Action item =
Count the lines in the entries below that contain the string "should" with matching case, and reply with the number alone.

Collected data entries:
--- START ---

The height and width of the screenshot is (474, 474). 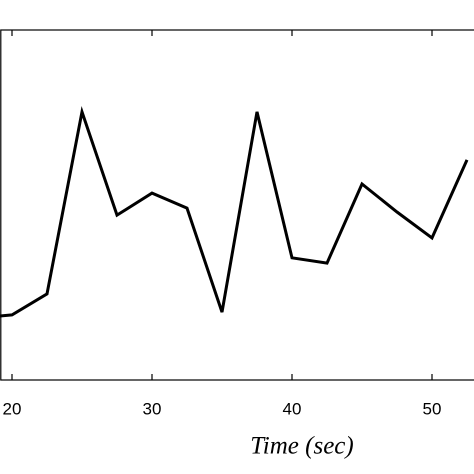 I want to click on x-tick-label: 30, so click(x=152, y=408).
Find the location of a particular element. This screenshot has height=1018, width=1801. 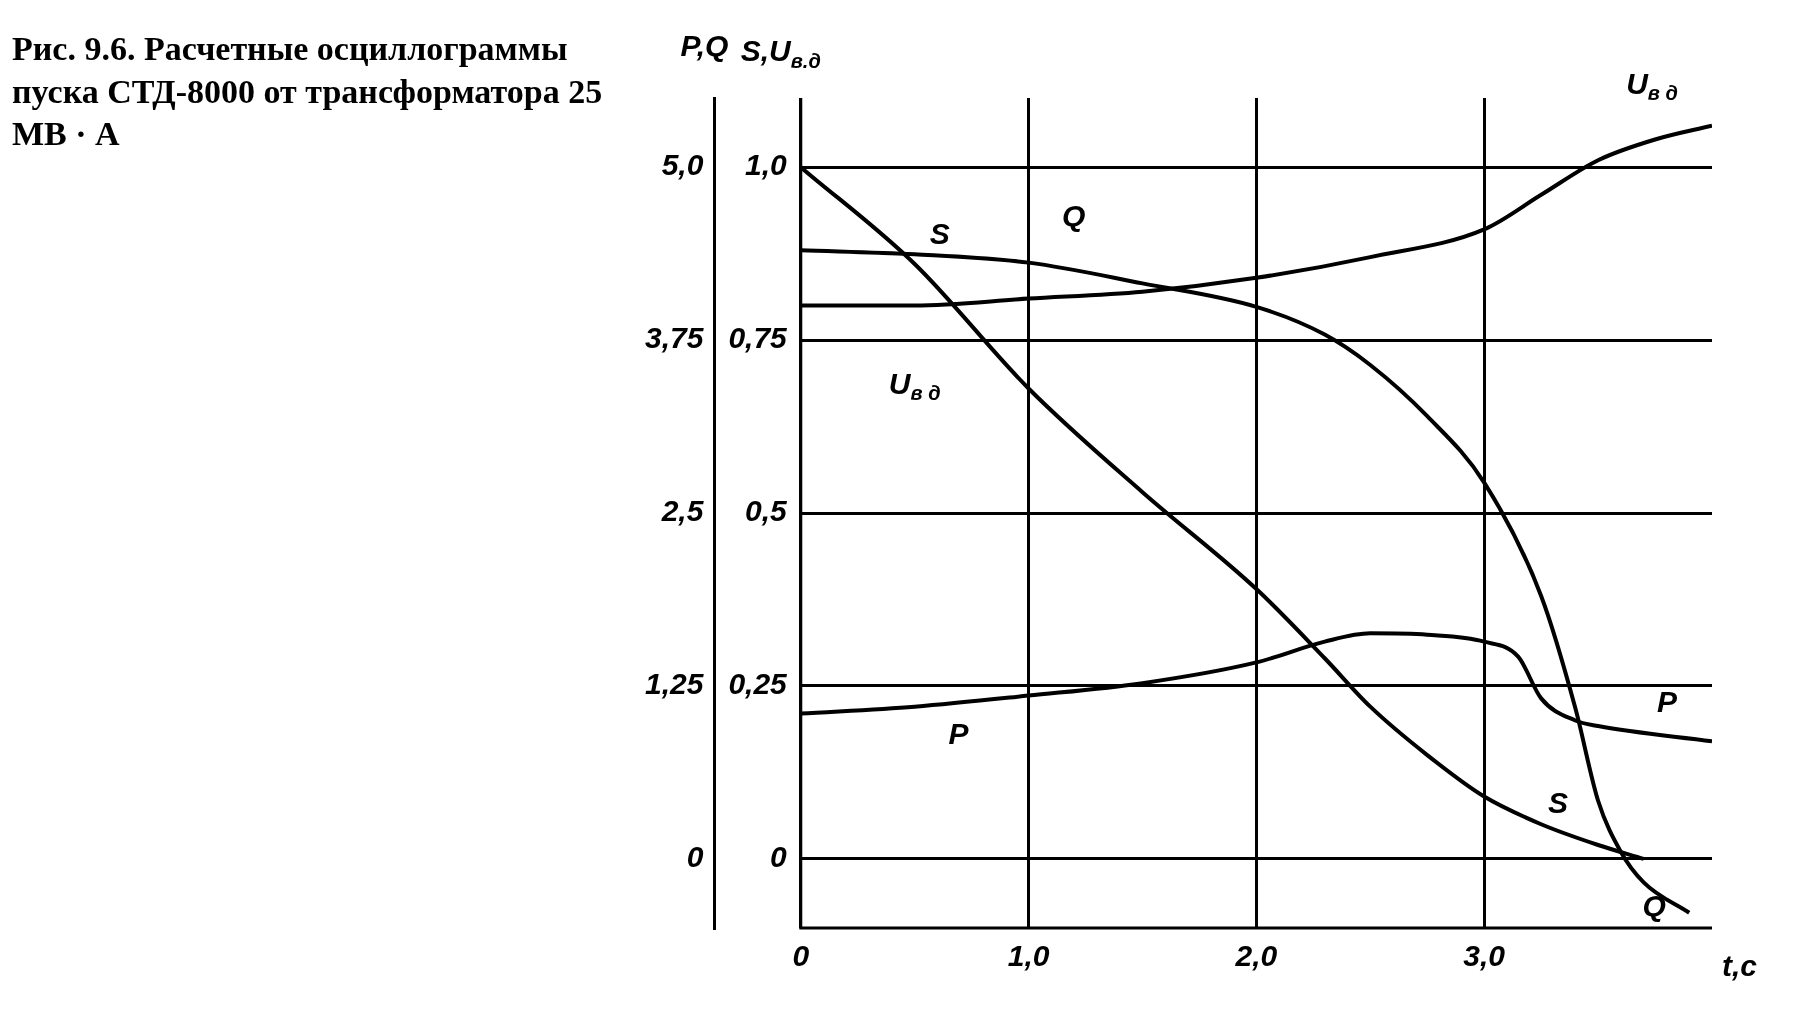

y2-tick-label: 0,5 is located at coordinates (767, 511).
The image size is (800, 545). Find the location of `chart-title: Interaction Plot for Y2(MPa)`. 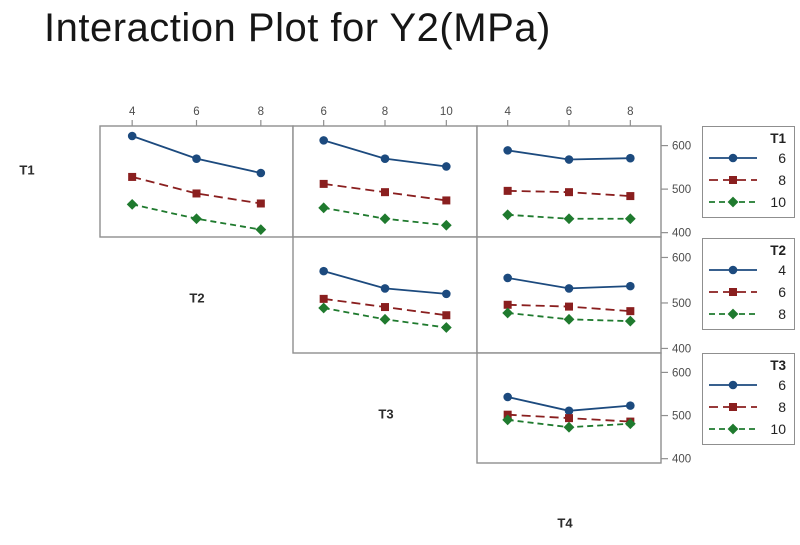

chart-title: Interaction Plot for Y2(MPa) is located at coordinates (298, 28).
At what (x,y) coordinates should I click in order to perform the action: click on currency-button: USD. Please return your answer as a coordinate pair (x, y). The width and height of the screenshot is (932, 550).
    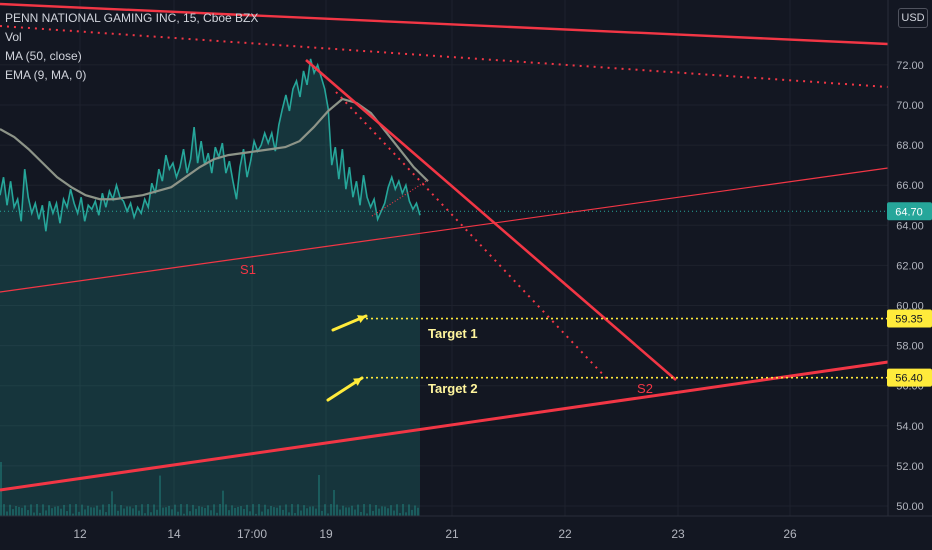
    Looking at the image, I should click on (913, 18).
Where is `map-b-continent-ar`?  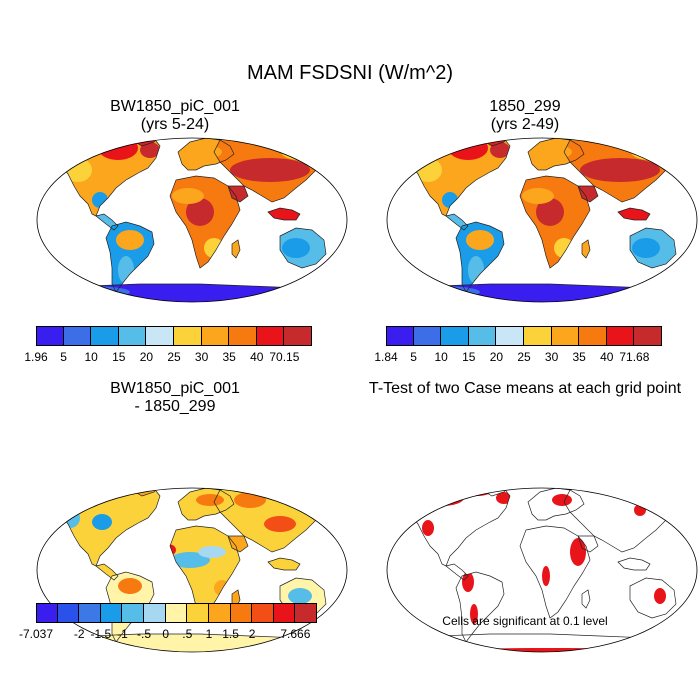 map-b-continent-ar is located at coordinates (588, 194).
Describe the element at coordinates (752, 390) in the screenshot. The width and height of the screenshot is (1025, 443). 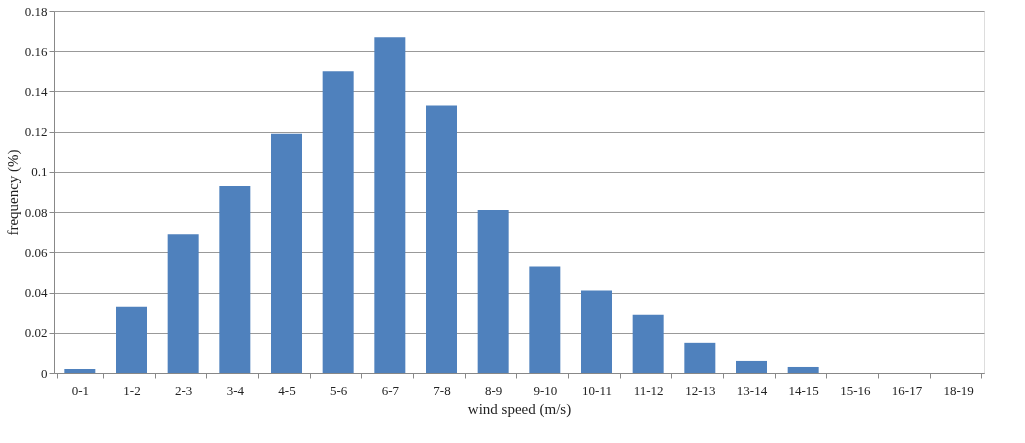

--- END ---

Task result =
2